Patients also need to be informed of a realistic timeline for pigmentation to resolve.
“There are instances where we may need to use a skin-lightening agent like hydroquinone to treat the residential hyperpigmentation that is left behind after a psoriasis plaque resolves,” Dr. Alexis says.
Early and effective treatment, including use of systemic and biologic agents to adequately control the inflammatory disease, “will not only help to address the scaling and the elevation and redness of the plaques, but also will likely reduce the severity and extent of pigmentary abnormalities that these patients face,” Dr. Alexis says.
A larger healthcare landscape issue, however, is that non-white racial ethnic minorities in the United States are less likely to visit a specialist for skin conditions, including psoriasis, according to some studies.3
“These heath disparities that do exist contribute to delays in diagnosis of psoriasis,” Dr. Alexis says.

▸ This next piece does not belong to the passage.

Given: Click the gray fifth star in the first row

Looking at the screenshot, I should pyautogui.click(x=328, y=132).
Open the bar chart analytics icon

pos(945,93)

Disclosure: Dr. Alexis has served as an investigator for Dermira and Novartis.
1. Shah SK, Arthur A, Yang YC, Stevens S, Alexis AF. A retrospective study to investigate racial and ethnic variations in the treatment of psoriasis with etanercept. J Drugs Dermatol. 2011;10(8):866-72.
2. McMichael A, Alexis A. Efficacy and Safety of Brodalumab in Patients with Moderate-to-Severe Plaque Psoriasis and Skin of Color. Poster Presentation at the 2017 Skin of Color Seminar Series, New York, NY
3. Kurd SK, Gelfand JM. The prevalence of previously diagnosed and undiagnosed psoriasis in US adults: results from NHANES 2003-2004. J Am Acad Dermatol. 2009;60:218-224.